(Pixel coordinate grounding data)

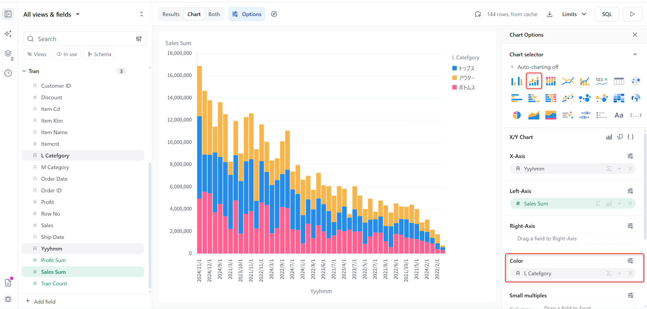Click the refresh cache icon
This screenshot has width=647, height=309.
pos(478,14)
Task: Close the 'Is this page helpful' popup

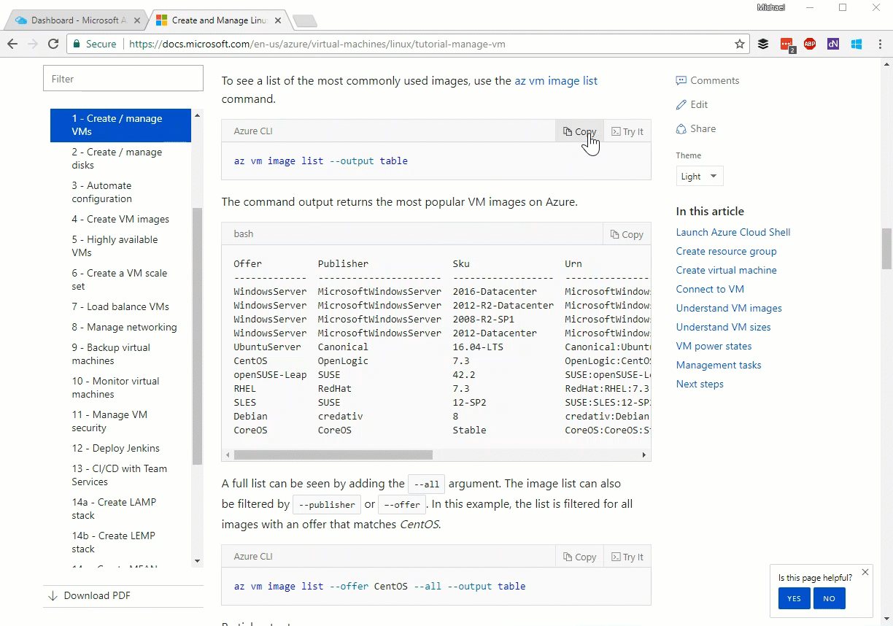Action: tap(865, 572)
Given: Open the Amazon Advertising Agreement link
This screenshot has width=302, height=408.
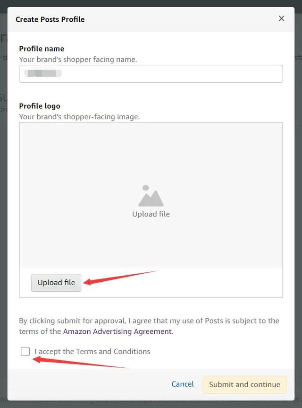Looking at the screenshot, I should tap(117, 331).
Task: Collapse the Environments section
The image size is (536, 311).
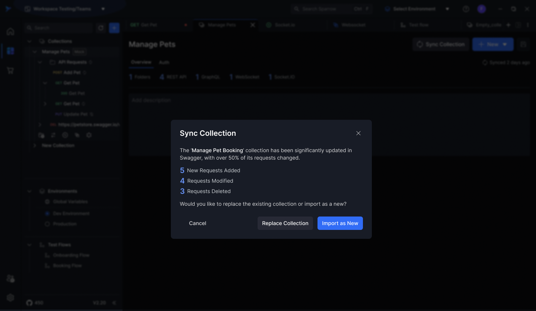Action: 29,191
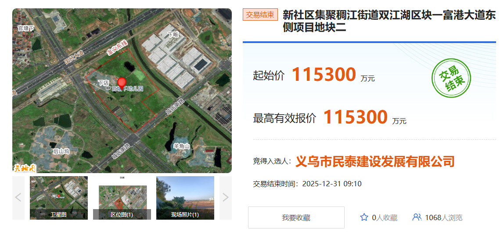Click the 金义东线 label on map
Screen dimensions: 500x239
click(x=117, y=48)
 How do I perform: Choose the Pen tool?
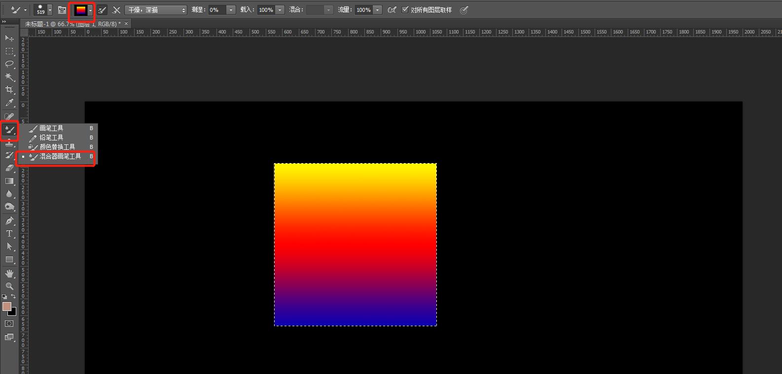click(x=9, y=221)
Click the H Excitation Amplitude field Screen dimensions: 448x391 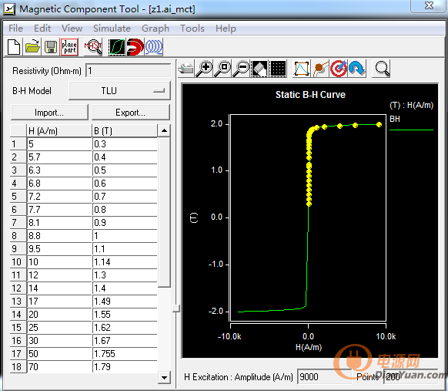pos(324,376)
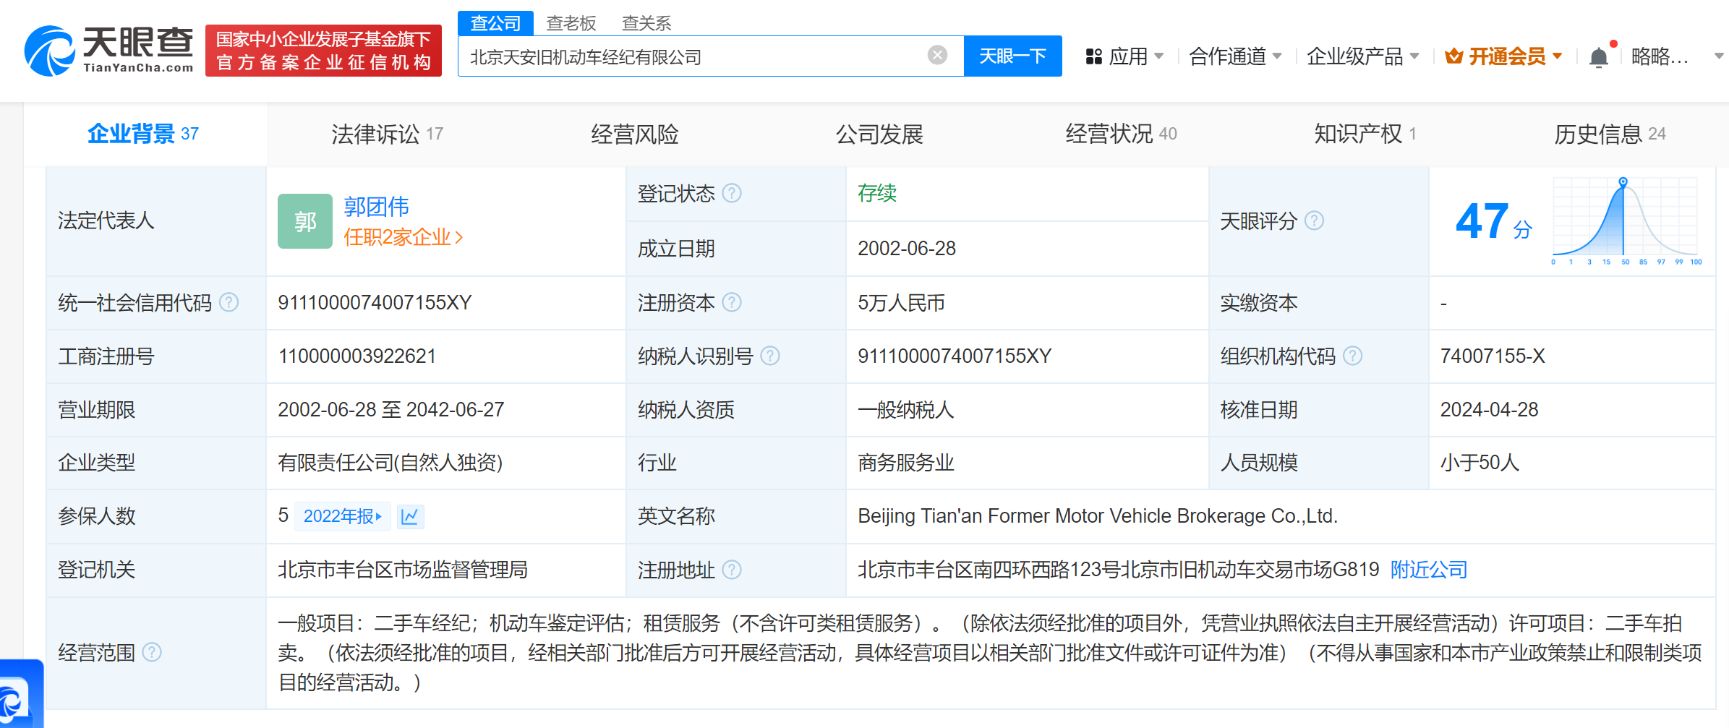Click help icon next to 经营范围
1729x728 pixels.
point(152,652)
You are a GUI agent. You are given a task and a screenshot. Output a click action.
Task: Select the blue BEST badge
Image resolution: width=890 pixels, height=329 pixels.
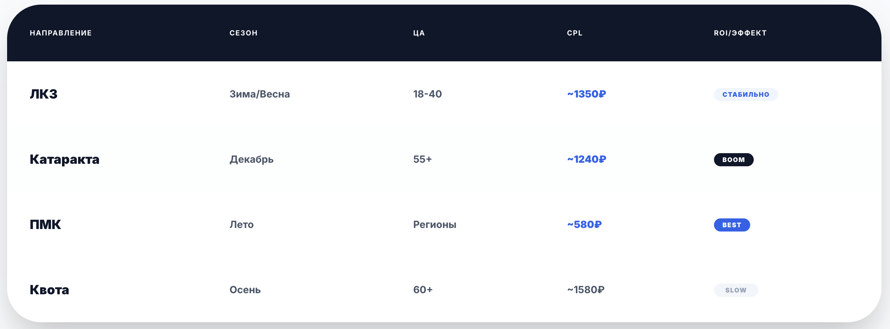732,225
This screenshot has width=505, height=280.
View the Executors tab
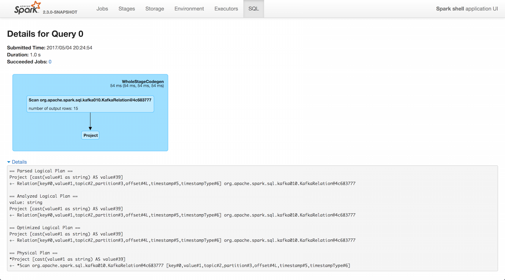click(x=226, y=9)
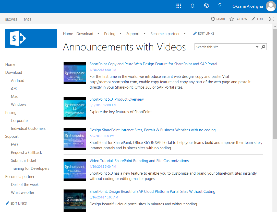This screenshot has width=277, height=212.
Task: Navigate to Training for Developers in sidebar
Action: point(30,168)
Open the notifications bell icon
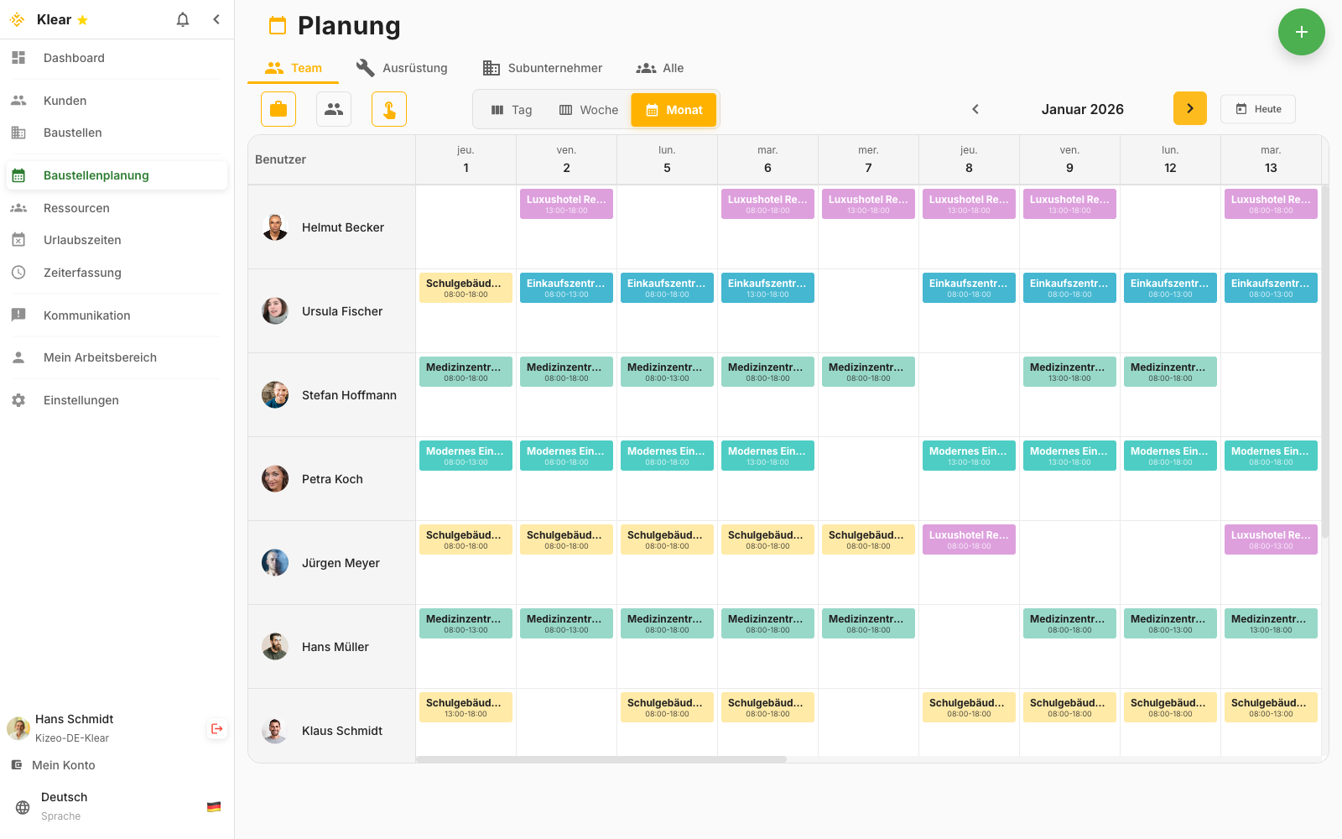 pyautogui.click(x=182, y=19)
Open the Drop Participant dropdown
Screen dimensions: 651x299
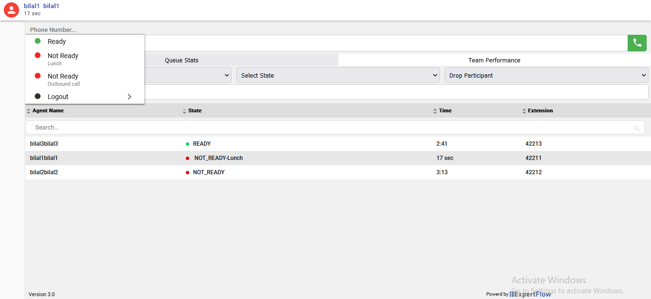tap(546, 75)
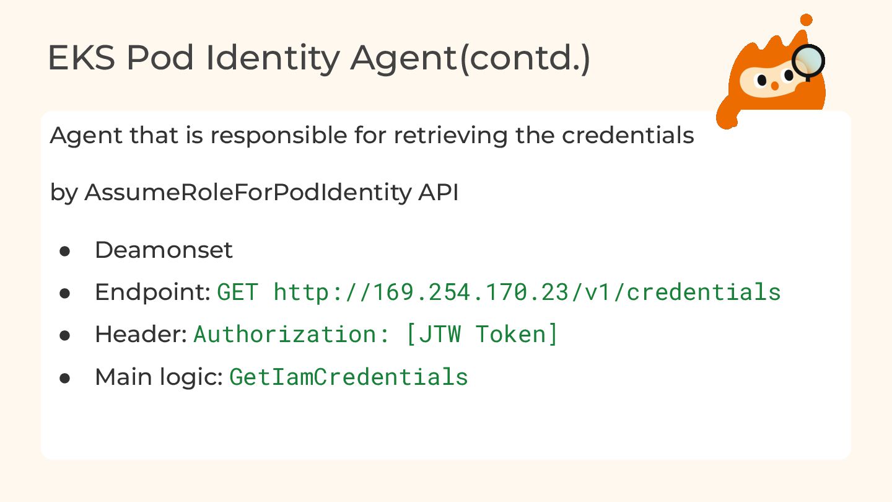Click the 'Header:' label

[141, 335]
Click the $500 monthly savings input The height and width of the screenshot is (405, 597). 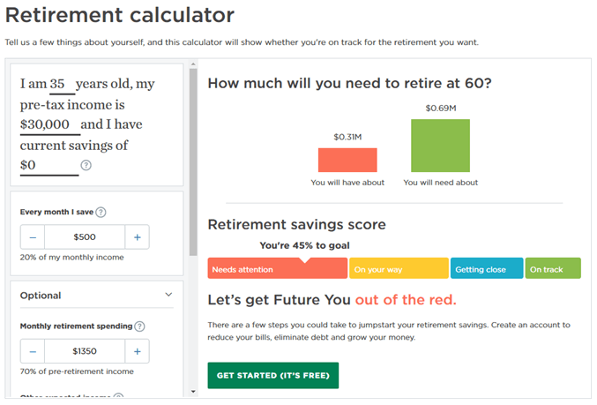click(x=85, y=237)
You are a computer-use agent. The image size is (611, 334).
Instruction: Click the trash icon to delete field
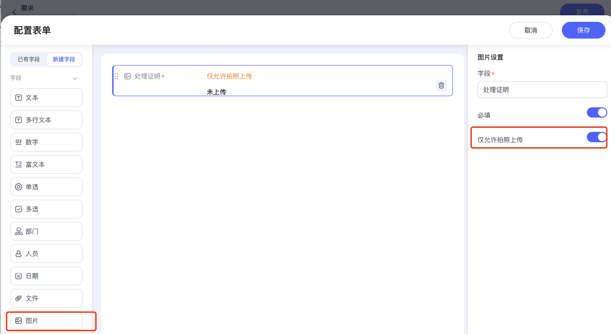coord(441,85)
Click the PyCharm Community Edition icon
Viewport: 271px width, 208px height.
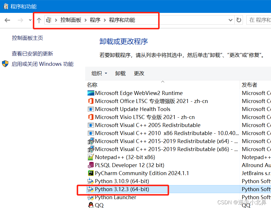click(x=90, y=173)
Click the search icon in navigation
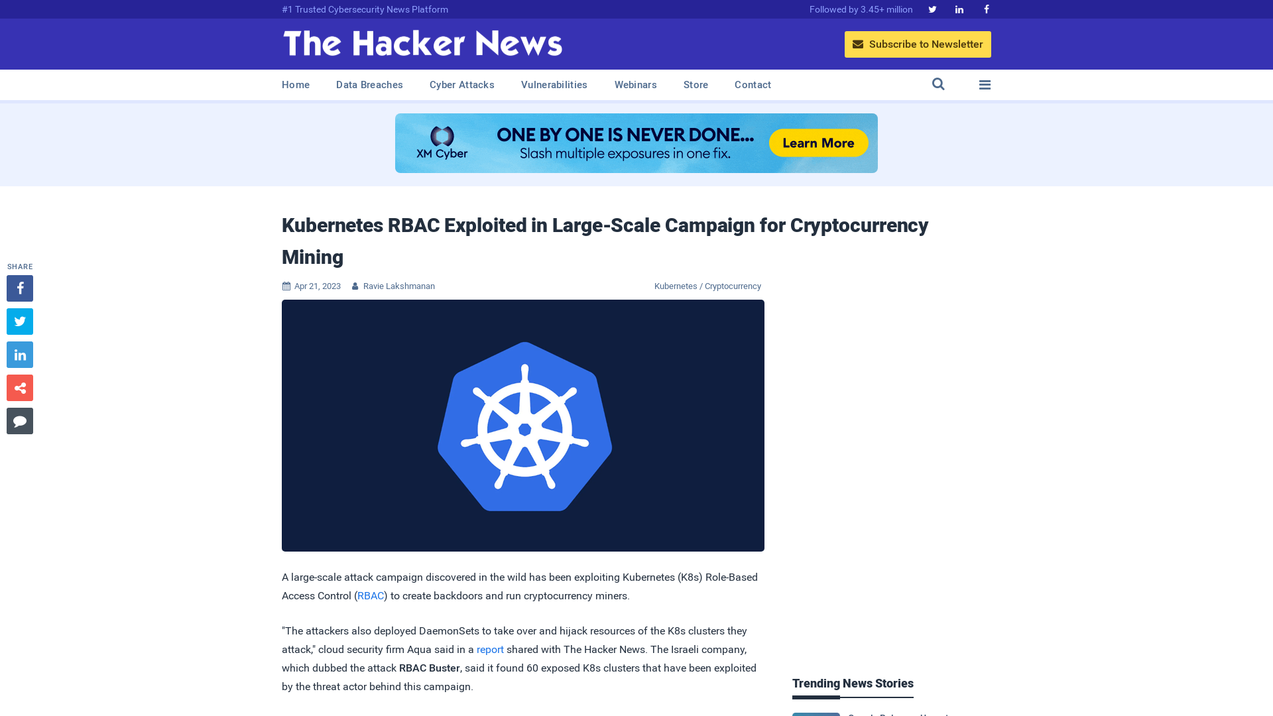Screen dimensions: 1273x716 pyautogui.click(x=938, y=84)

Exercise goal → If a line above includes the string "agent", pick it out.

Solution →
You are a GUI agent. You are given a task and a screenshot. Output a click action.
You are a computer-use agent. The image size is (611, 334).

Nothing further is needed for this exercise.